Each line below should be written out exactly, with none skipped.

Top of Source records

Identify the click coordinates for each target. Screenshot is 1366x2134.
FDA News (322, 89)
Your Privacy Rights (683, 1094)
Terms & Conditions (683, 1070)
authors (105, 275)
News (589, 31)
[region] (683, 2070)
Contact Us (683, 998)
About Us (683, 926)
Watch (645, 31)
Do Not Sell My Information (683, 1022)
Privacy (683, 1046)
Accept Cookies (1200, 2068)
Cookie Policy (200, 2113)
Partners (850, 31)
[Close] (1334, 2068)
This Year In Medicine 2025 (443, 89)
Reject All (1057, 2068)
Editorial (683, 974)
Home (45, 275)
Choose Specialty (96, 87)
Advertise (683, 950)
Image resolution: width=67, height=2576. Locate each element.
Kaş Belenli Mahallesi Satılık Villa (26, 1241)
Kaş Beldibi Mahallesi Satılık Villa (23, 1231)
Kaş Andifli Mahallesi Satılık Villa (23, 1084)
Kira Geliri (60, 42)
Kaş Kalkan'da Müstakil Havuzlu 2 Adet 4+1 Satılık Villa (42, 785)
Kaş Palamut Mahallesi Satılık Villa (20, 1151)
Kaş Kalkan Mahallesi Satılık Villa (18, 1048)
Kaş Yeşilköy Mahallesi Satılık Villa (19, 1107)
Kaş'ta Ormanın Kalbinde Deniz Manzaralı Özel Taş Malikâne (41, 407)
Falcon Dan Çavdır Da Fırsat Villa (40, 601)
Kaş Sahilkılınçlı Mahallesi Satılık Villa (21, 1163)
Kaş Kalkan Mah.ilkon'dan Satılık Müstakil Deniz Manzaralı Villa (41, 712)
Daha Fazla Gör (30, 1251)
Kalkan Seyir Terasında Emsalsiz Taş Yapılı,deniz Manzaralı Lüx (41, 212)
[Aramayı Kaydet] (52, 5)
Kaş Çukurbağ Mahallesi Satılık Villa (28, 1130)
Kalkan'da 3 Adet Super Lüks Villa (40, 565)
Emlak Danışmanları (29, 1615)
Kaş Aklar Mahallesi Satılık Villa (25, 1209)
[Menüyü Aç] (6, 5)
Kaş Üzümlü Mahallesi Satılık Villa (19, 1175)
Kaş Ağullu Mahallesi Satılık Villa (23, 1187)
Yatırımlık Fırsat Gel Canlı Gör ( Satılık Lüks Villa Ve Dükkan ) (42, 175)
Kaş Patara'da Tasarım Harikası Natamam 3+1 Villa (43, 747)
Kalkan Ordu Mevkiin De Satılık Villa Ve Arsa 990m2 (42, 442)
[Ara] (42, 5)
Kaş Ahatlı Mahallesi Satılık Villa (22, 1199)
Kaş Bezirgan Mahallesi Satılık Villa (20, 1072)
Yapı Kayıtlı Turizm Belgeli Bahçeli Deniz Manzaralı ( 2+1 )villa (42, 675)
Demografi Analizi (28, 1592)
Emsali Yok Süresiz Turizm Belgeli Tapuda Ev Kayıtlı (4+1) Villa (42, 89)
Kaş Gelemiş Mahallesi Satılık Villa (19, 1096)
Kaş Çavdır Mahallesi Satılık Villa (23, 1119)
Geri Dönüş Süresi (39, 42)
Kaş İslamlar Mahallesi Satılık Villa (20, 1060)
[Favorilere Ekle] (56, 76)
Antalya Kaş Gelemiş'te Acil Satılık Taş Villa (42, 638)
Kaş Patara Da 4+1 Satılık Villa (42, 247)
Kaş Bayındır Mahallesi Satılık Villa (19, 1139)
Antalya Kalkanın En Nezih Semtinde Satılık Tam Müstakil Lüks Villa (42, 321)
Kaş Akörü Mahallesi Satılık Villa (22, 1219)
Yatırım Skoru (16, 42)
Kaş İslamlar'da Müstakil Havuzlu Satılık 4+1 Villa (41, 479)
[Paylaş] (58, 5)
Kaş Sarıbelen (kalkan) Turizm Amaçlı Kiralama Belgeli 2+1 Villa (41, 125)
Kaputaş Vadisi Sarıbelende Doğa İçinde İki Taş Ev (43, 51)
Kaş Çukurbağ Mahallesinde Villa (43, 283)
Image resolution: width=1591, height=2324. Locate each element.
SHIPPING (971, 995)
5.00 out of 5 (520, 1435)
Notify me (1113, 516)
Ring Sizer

Bottom of Source records

● Task response
Identify the click coordinates for each target. Screenshot is 1366x2134.
FDA News (322, 89)
Your Privacy Rights (683, 1094)
Terms & Conditions (683, 1070)
authors (105, 275)
News (589, 31)
[region] (683, 2070)
Contact Us (683, 998)
About Us (683, 926)
Watch (645, 31)
Do Not Sell My Information (683, 1022)
Privacy (683, 1046)
Accept Cookies (1200, 2068)
Cookie Policy (200, 2113)
Partners (850, 31)
[Close] (1334, 2068)
This Year In Medicine 2025 (443, 89)
Reject All (1057, 2068)
Editorial (683, 974)
Home (45, 275)
Choose Specialty (96, 87)
Advertise (683, 950)
Image resolution: width=67, height=2576. Locate each element.
Kaş Belenli Mahallesi Satılık Villa (26, 1241)
Kaş Beldibi Mahallesi Satılık Villa (23, 1231)
Kaş Andifli Mahallesi Satılık Villa (23, 1084)
Kira Geliri (60, 42)
Kaş Kalkan'da Müstakil Havuzlu 2 Adet 4+1 Satılık Villa (42, 785)
Kaş Palamut Mahallesi Satılık Villa (20, 1151)
Kaş Kalkan Mahallesi Satılık Villa (18, 1048)
Kaş Yeşilköy Mahallesi Satılık Villa (19, 1107)
Kaş'ta Ormanın Kalbinde Deniz Manzaralı Özel Taş Malikâne (41, 407)
Falcon Dan Çavdır Da Fırsat Villa (40, 601)
Kaş Sahilkılınçlı Mahallesi Satılık Villa (21, 1163)
Kaş Kalkan Mah.ilkon'dan Satılık Müstakil Deniz Manzaralı Villa (41, 712)
Daha Fazla Gör (30, 1251)
Kalkan Seyir Terasında Emsalsiz Taş Yapılı,deniz Manzaralı Lüx (41, 212)
[Aramayı Kaydet] (52, 5)
Kaş Çukurbağ Mahallesi Satılık Villa (28, 1130)
Kalkan'da 3 Adet Super Lüks Villa (40, 565)
Emlak Danışmanları (29, 1615)
Kaş Aklar Mahallesi Satılık Villa (25, 1209)
[Menüyü Aç] (6, 5)
Kaş Üzümlü Mahallesi Satılık Villa (19, 1175)
Kaş Ağullu Mahallesi Satılık Villa (23, 1187)
Yatırımlık Fırsat Gel Canlı Gör ( Satılık Lüks Villa Ve Dükkan ) (42, 175)
Kaş Patara'da Tasarım Harikası Natamam 3+1 Villa (43, 747)
Kalkan Ordu Mevkiin De Satılık Villa Ve Arsa 990m2 (42, 442)
[Ara] (42, 5)
Kaş Ahatlı Mahallesi Satılık Villa (22, 1199)
Kaş Bezirgan Mahallesi Satılık Villa (20, 1072)
Yapı Kayıtlı Turizm Belgeli Bahçeli Deniz Manzaralı ( 2+1 )villa (42, 675)
Demografi Analizi (28, 1592)
Emsali Yok Süresiz Turizm Belgeli Tapuda Ev Kayıtlı (4+1) Villa (42, 89)
Kaş Gelemiş Mahallesi Satılık Villa (19, 1096)
Kaş Çavdır Mahallesi Satılık Villa (23, 1119)
Geri Dönüş Süresi (39, 42)
Kaş İslamlar Mahallesi Satılık Villa (20, 1060)
[Favorilere Ekle] (56, 76)
Antalya Kaş Gelemiş'te Acil Satılık Taş Villa (42, 638)
Kaş Patara Da 4+1 Satılık Villa (42, 247)
Kaş Bayındır Mahallesi Satılık Villa (19, 1139)
Antalya Kalkanın En Nezih Semtinde Satılık Tam Müstakil Lüks Villa (42, 321)
Kaş Akörü Mahallesi Satılık Villa (22, 1219)
Yatırım Skoru (16, 42)
Kaş İslamlar'da Müstakil Havuzlu Satılık 4+1 Villa (41, 479)
[Paylaş] (58, 5)
Kaş Sarıbelen (kalkan) Turizm Amaçlı Kiralama Belgeli 2+1 Villa (41, 125)
Kaputaş Vadisi Sarıbelende Doğa İçinde İki Taş Ev (43, 51)
Kaş Çukurbağ Mahallesinde Villa (43, 283)
Image resolution: width=1591, height=2324. Locate each element.
SHIPPING (971, 995)
5.00 out of 5 (520, 1435)
Notify me (1113, 516)
Ring Sizer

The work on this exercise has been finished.